§ Required actions:
(1) In the forum thread about buying a used Mini, what car did the mother-in-law get in exchange for her 06 Civic Hybrid?
(2) Write the next part of the forum thread about buying a used Mini, picking up right after its final line.

§ Source extract:
★ ★ ★ ★ ★ ★ ★
# Looking to buy a Mini. Questions about MPG and reliability



## dannieboiz (Oct 18, 2004)

I'm considering a used 03' 04' (budget) Mini as a commuter. I drive 120 miles a day back and forth from work in stop and go traffic. getting 20mpg isn't cutting it for me on my current car. 

With a budget of ~15k most Mini is in the 50k miles range. Within 2 years of me driving it, the car would be well over 100k miles. 

How much mpg am I sacrificing if I got the S' 6 speed over the base 5 speed? 

Are the maintenance of the Mini high?

Does anyone have a high miles Mini but still loving it? 

It's either this or a Hybrid Honda Civic. (only if I have to)


----------



## brkf (May 26, 2003)

dannieboiz said:


> I'm considering a used 03' 04' (budget) Mini as a commuter. I drive 120 miles a day back and forth from work in stop and go traffic. getting 20mpg isn't cutting it for me on my current car.
> 
> With a budget of ~15k most Mini is in the 50k miles range. Within 2 years of me driving it, the car would be well over 100k miles.
> 
> ...


In my Cooper S I get 30 mpg driving the car very hard split amongst 35% city/ 35% rush-hour/ 30% freeway.

My mother-in-law had an 06 Civic Hybrid (she lemoned it for a 2007 Prius). She rarely got over 36 mpg with it. I could pull 42 with the Civic pretty easily. Bear in mind the Civic nets you a few things:

1. Regular gas - a savings of 20 cents per gallon fill up. 
2. Tax credit. 2k tax credit is a big boon
3. Honda reliability
4. Honda resale - with 15k miles, she made money on the civic when she sold it back. Weird but the tax credit had a part in this.
★ ★ ★ ★ ★ ★ ★
§ Collected data:

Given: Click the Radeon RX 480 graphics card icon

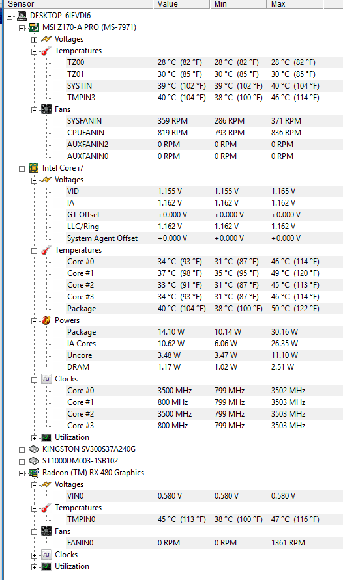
★ ★ ★ ★ ★ ★ ★
§ Answer set:
(1) A 2007 Prius.

(2)
5. Tons of dealers

About Mini's

1. You get paid service for the first 36k miles
2. small dealer network
3. Few places can work on them outside the dealer
4. Parts come from abroad and take eons to arrive...I've experienced this twice in 6 months of ownership

Honestly, if I were doing a long commute I'd go for the Civic - either regular or hybrid. If you're a smart driver, the Civic will easily get you 40 mpg on a freeway drive. The best I've seen with my mini was 36 mpg on the freeway. More often it's around 33 mpg. But the Mini lacks the Civic's long warranty (100k miles I believe), space and cheaper operating costs.

15k miles / 30 mpg * 3.30 = $1650 a year on gas for my mini.
15k miles / 40 mpg * 3.1 = $1162 per year on gas. Remember the tax credit too.

Personally, I'm happy spending 500 extra per year on gas as the fun factor is so high. But if I were doing a long driver daily, I think I'd opt for something smoother and more economical. Maybe consider a VW TDI too?


----------



## dannieboiz (Oct 18, 2004)

Thanks for the response.

I'll be buying used... so the Tax credit doesn't apply to me (CA Tax credit is over for Hybrids)

I have a E39 525 and a W211 E320 4matic (my daily commuter now :tsk because of my commute all of my car has gone past it's warranty. I have an independant shop that's been working on my Euro cars for the past 2 years, price is half of what the stealer would charge and they do a decent job. 

With my budget, most Mini that I can pick up will be out of warranties and definitely out of maintenance free. 

If the Mini uses synthetic like my Bimmer and benz oil change is every 10k miles. I pay 60 for an oil change on either of my car. I would imagine oil change on the mini will be slightly less due to the less oil capacity. 

Civic, regular oil gets you 3k miles and cost ~30. 

At the end of the day, oil change on the civic will be more often and more costly.

I can bare the long wait for parts since I do have 2 (3rd soon maybe) and $500 a year for a cool car is definitely worth beyond that. :bigpimp:

My main concern is the reliability.


----------



## brkf (May 26, 2003)

If you're driving mostly highway, 3k mile oil changes are way, way over-the-line. You should check Honda's suggested interval but for mostly highway I'd venture 7500 is what they'll suggest. The Mini's oil changes are more like 15k. My car's got 7500 miles and it's showing 10k for my next service.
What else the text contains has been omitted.